**DOCUMENT SEGMENT**
+ + + +
From an implementation perspective, most DT systems operated in batch or retrospective modes rather than true real-time processing, with limited reporting of run-time performance, computational scalability, or interoperability with existing ICU monitors and EHR systems. Only a small number provided any indication of processing time,^47,58 which is worth noting given the time-critical nature of ICU decision-making. Human-in-the-loop configurations were more common than fully automated closed-loop systems, reflecting technical, infrastructural, and governance-related constraints that limit routine clinical integration.

Despite current limitations, DT technology holds translational potential to enhance safer and more precise clinical care.^6,7 In critical care, life-support management and weaning follow established protocols. ⁵⁹ Integrating patient-specific, real-time physiological and device-derived data into simulation-based decision support could augment these protocols during weaning. Progression from controlled validation to embedded workflow integration and prospective real-world evaluation will be critical for routine DT deployment.

Challenges and future directions

These findings indicate that integrating DTs into ICU settings remains a challenging endeavour, requiring concerted efforts to address persistent challenges in data quality, interoperability, and ethical governance. First, the reliance on small sample sizes and single-centre datasets, which constrain model performance and generalisability, was a commonly identified limitation across the included studies. Second, the lack of standardised data structures and interoperability across health systems remains a fundamental barrier to real-time data integration and scalable DT development. Third, ethical concerns surrounding patient privacy, informed consent, and data ownership necessitate robust governance frameworks and adherence to regulatory standards.
+ + + +
**STUDY MATERIAL**

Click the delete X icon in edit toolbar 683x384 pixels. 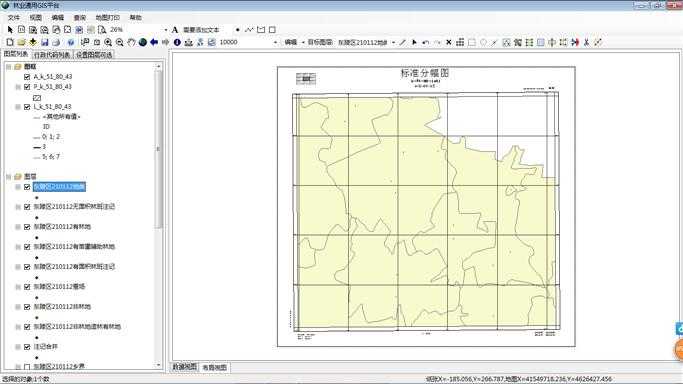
+ + + +
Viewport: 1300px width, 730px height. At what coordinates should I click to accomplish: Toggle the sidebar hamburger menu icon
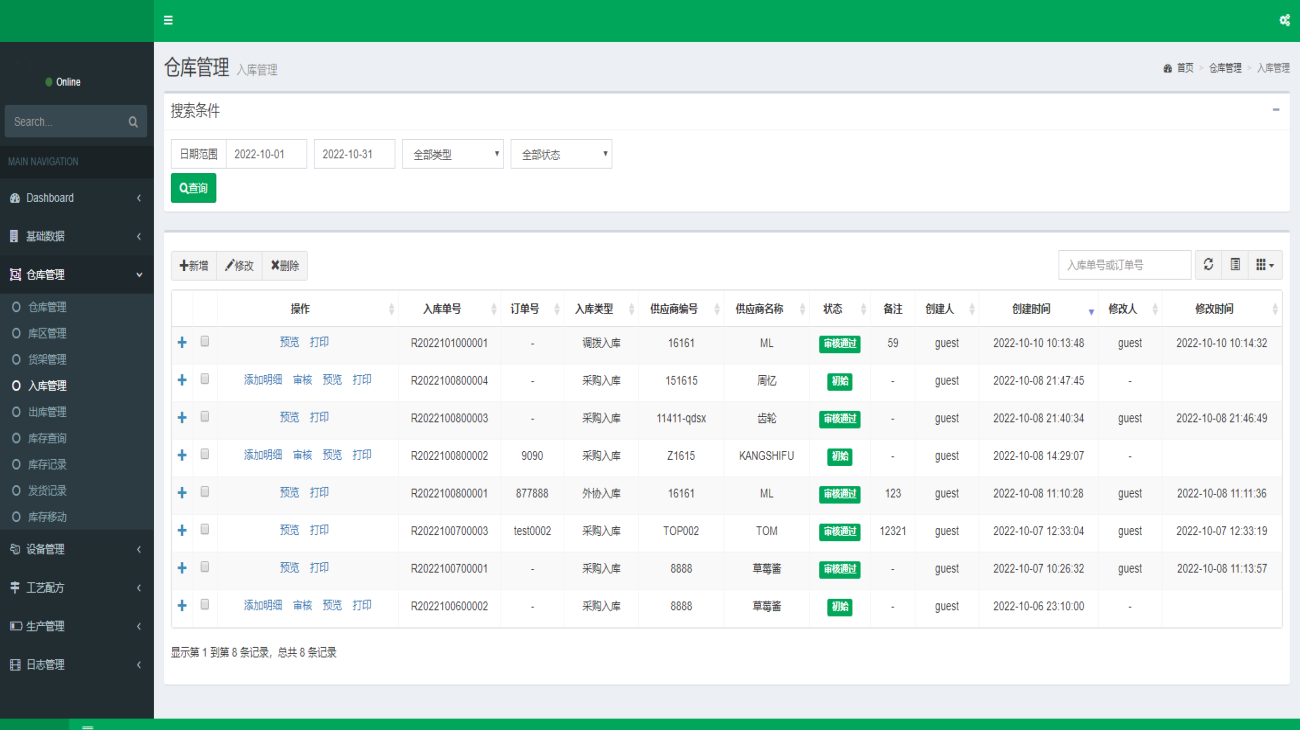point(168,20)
+ + + +
**WORK INSTRUCTIONS**
1. Repeat the passage on digital twins in ICU care word for word, starting at "Challenges and future" and stopping after "to regulatory standards.".
2. Pick up the passage on digital twins in ICU care after its final sentence and continue it.

**RESULTS**
1.
Challenges and future directions

These findings indicate that integrating DTs into ICU settings remains a challenging endeavour, requiring concerted efforts to address persistent challenges in data quality, interoperability, and ethical governance. First, the reliance on small sample sizes and single-centre datasets, which constrain model performance and generalisability, was a commonly identified limitation across the included studies. Second, the lack of standardised data structures and interoperability across health systems remains a fundamental barrier to real-time data integration and scalable DT development. Third, ethical concerns surrounding patient privacy, informed consent, and data ownership necessitate robust governance frameworks and adherence to regulatory standards.

2.
Despite these challenges, ICU-specific DTs may offer a structured pathway toward clinical integration. A staged roadmap may support ICU-specific DT integration. For example, development may progress from conceptual modelling of high-frequency physiological signals and pharmacodynamic responses (Stage 1), to virtual patient simulation and counterfactual analysis (Stage 2), bedside shadow-mode prediction (Stage 3), clinician-in-the-loop decision support (Stage 4), and ultimately tightly bounded automation under predefined safety constraints (Stage 5).

Across these stages, ICU-specific challenges such as handling non-stationary high-frequency data, ensuring safe clinician oversight of automation, and maintaining real-time reliability must be addressed.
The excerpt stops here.